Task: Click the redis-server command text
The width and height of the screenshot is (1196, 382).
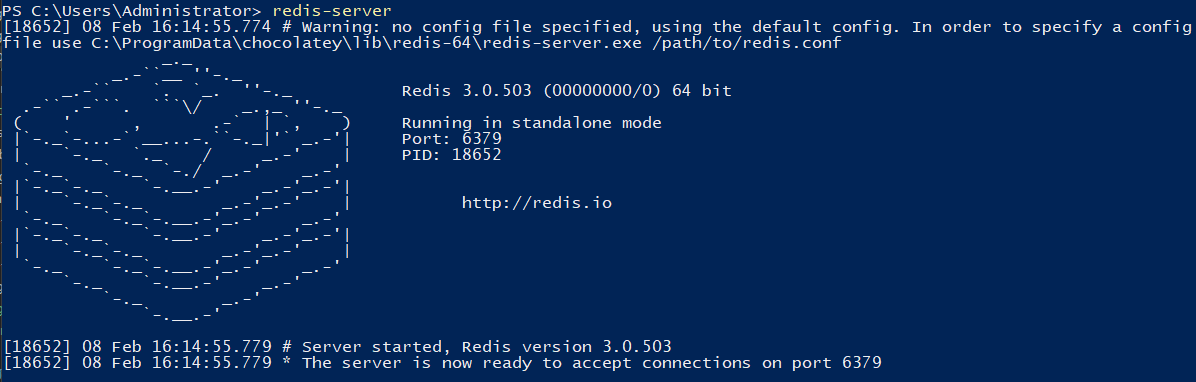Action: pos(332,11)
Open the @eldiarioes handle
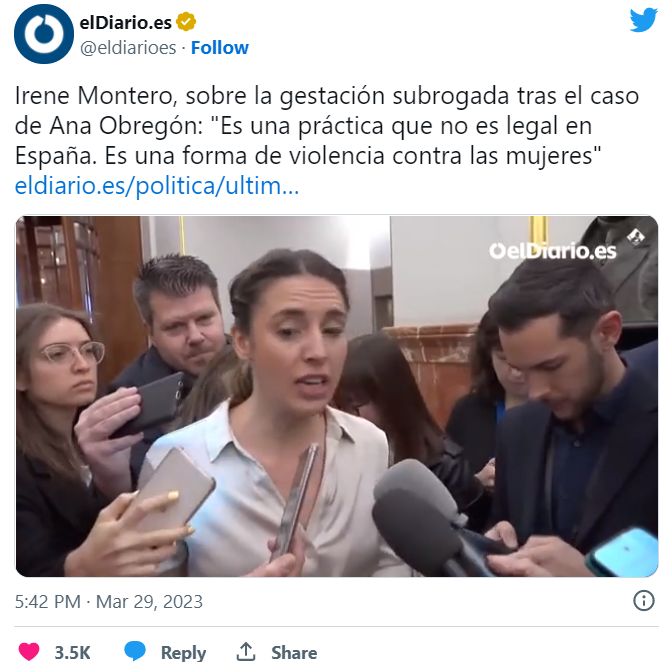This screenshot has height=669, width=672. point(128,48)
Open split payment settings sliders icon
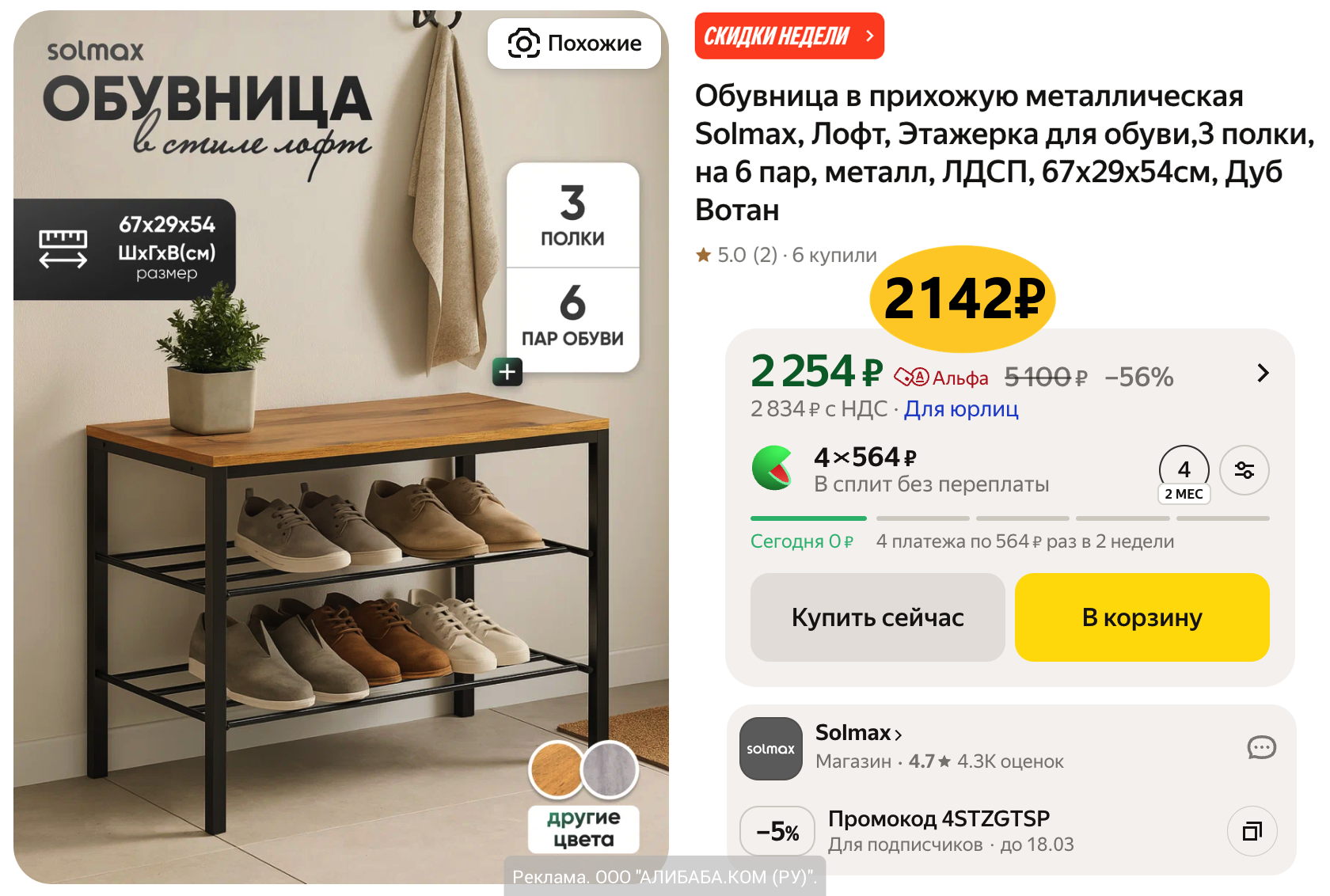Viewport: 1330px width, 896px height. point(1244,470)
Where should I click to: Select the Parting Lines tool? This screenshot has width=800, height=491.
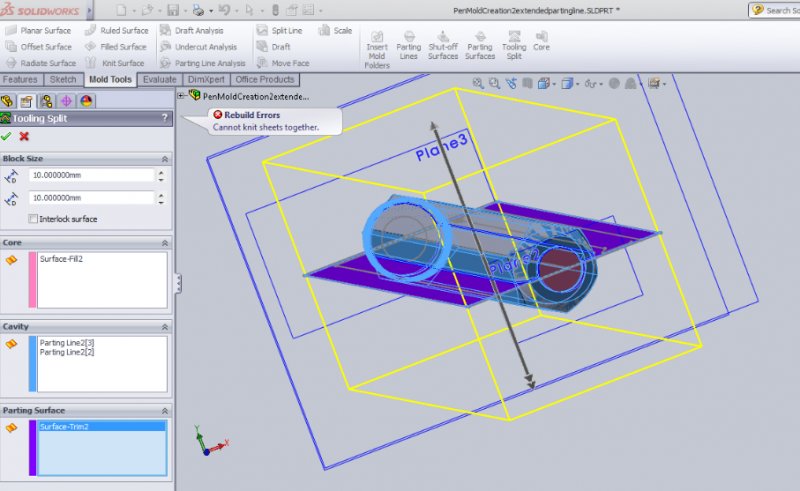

▬▬▬▬▬▬▬▬▬▬

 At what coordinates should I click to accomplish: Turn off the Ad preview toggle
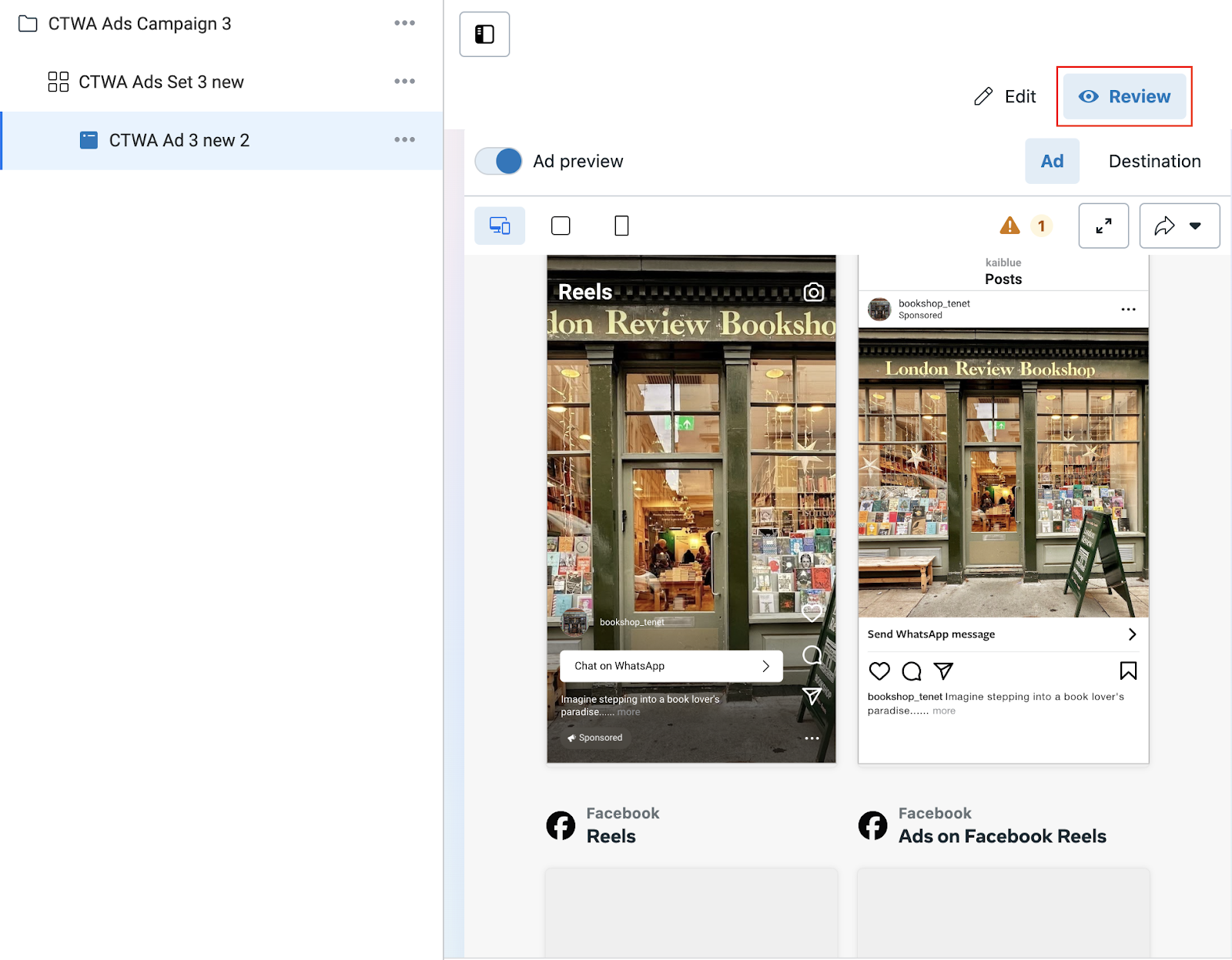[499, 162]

▬▬▬▬▬▬▬▬▬▬

## Exercise details
Give again the stretch of lines above from the one with "The width and" through the one with "Where should I", both ends kept, and copy no pictures.

## Task answer
The width and height of the screenshot is (1196, 382).
Action: pos(332,11)
Open the @eldiarioes handle
This screenshot has height=669, width=672. point(128,48)
Open split payment settings sliders icon
Viewport: 1330px width, 896px height. point(1244,470)
Where should I click to: Select the Parting Lines tool? This screenshot has width=800, height=491.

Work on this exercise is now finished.